The BeltLine—an economic development undertaking slated to take 25 years and cost nearly $3 billion—will revive the 22-mile stretch of rail road tracks, connect green spaces and trails, and possibly redirect Atlanta’s erratic pockets of urban sprawl. The project is designed to connect to the existing MARTA system and is estimated to generate $20 billion of economic development and thousands of jobs. Funding includes corporate and private donations, to the tune of $60 million in private fundraising ($35 million raised to date), and some federal funds. The majority of the funding will be local, however, through the BeltLine Tax Allocation District (TAD). Rather than raising taxes, TAD allocates future tax funds to invest in the project.
But how does all this land with artists like Meko? With a snag.
“I guess things change …. They have to,” said the solid-stature graphic designer with a sigh and downward glance Monday at his studio in the old mattress factory off Martin Luther King Jr. Drive.
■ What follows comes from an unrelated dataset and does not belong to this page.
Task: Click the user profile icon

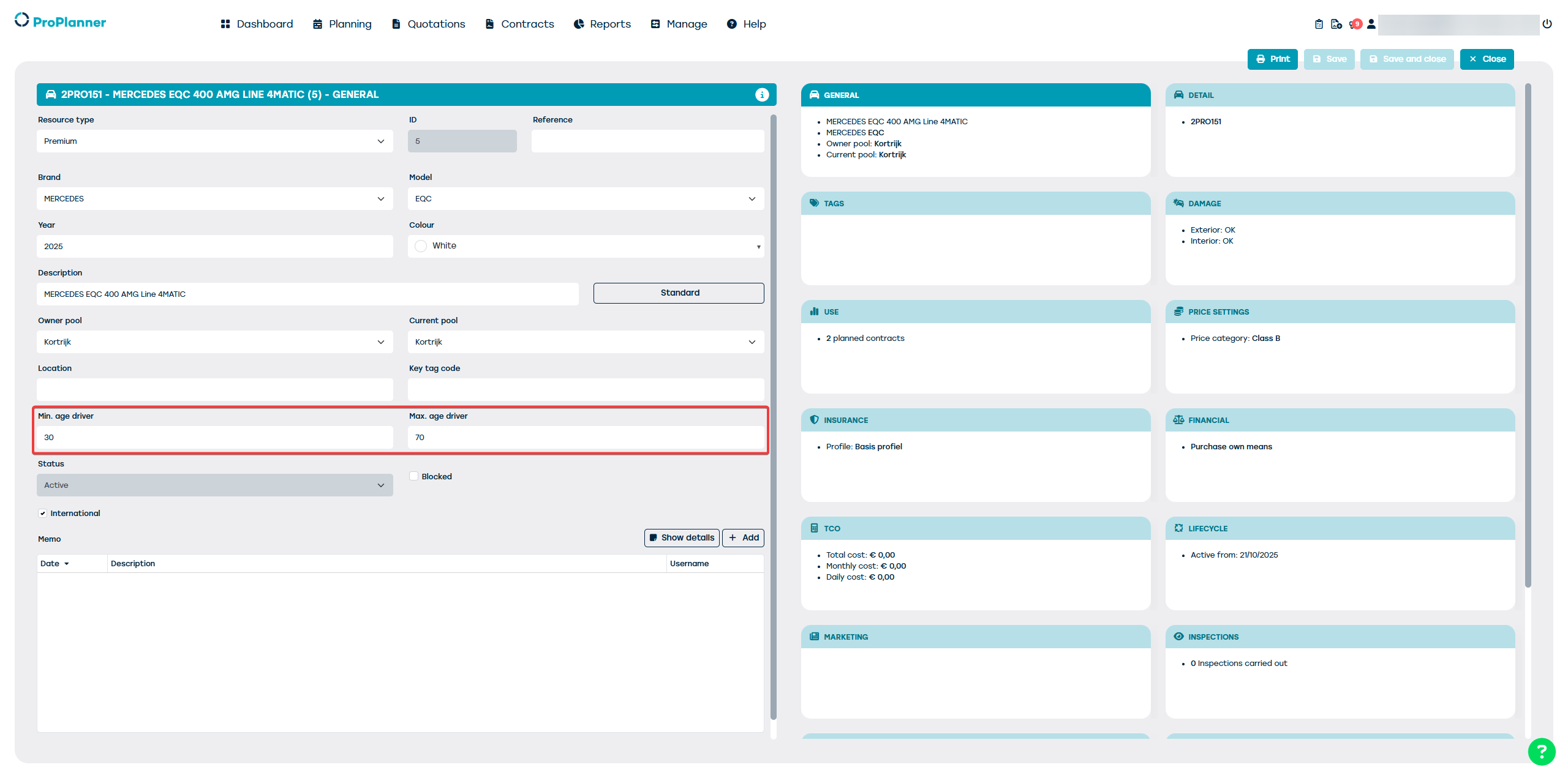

The way he sees it, there is no wrong side of the tracks—just the “haves and the have-nots.”
Meko’s biography resembles the quintessential American story: rural, Alabama beginnings; two educators for parents; brothers to love and fight; a journey and a few gray hairs to show for it all. That journey landed him in Atlanta to make it as an artist and fortified his affinity for urban life, for all its flaws and charm.
He believes the project may be positive but worries that more gentrification could force out existing communities near the BeltLine.
“People wanna get ahead at all costs … but who benefits and who does not?” he asks.
Despite his profession, Meko’s art medium for the exhibition isn’t based in computer graphics. His project is titled Coexist, where he intends to build series of birdhouses, both plastic and organic gourds, to see if different birds can live in harmony. Various houses will have different entrance locations and sizes to accommodate all species.
“I think my own investigation toward the end of the project will help me answer a lot of my own questions,” he said. “At the end of the project, I am going to move a lot of houses and displace a lot of birds; whether they have families or not, they are going to be displaced.”
“It will be my symbol for the residents that live along the BeltLine,” he said. “What are you going to do if you’ve been living there for 40 years?”
Ethan Davidson, Director of Communications for Atlanta BeltLine, Inc., pointed out the importance of context.
“The Atlanta BeltLine is transforming the city by connecting 45 different neighborhoods and creating new transit, trails, parks, affordable housing, public art and spurring new development, services, amenities and jobs,” he said over the phone Tuesday.
“From the BeltLine’s inception, the threat of displacement of existing populations was recognized and proactive measures were instilled in the legislation creating the BeltLine,” Davidson continued. “As a result, the BeltLine will make the largest single investment in affordable housing in the city of Atlanta’s history. In addition, it will create thousands of new jobs over the life of the project.”
The BeltLine TAD has a built-in Affordable Housing Trust Fund designed to raise $240 million over 25 years. The trust fund is only one of several short- and long-term initiatives to help residents, including local partnerships and citywide Community Land Trusts for acquiring land and managing its development responsibly.
While too soon to validate or deny Meko’s suspicions, other residents point out that the tracks could also connect everything, including social classes.
Longtime Little Five Points resident Stewart Varner has a different take. “Any kind of public service has the potential of bringing different kinds of folks together,” said Varner in an email Tuesday.
The 34-year-old recently finished his Ph.D. and accepted a Digital Scholarship Coordinator position with Emory University. He also only uses public transportation, walks or bikes, and co-founded the Sopo Bicycle Co-op, stating that cars “encourage bad urban planning and personal laziness.”
“Depending on your personal attitude, this could be good or bad and it will probably influence whether or not you are interested in using the service. Racism and classism has always plagued public transportation but I would like to think that Atlanta in the 21st century could move past this,” he said.
Class issues aside, such a system, he contends, would ease the city’s “… dependence on imported, and/or Gulf-Coast-destroying fuel,” and, “enable people to easily get to other parts of the city in a fun way.”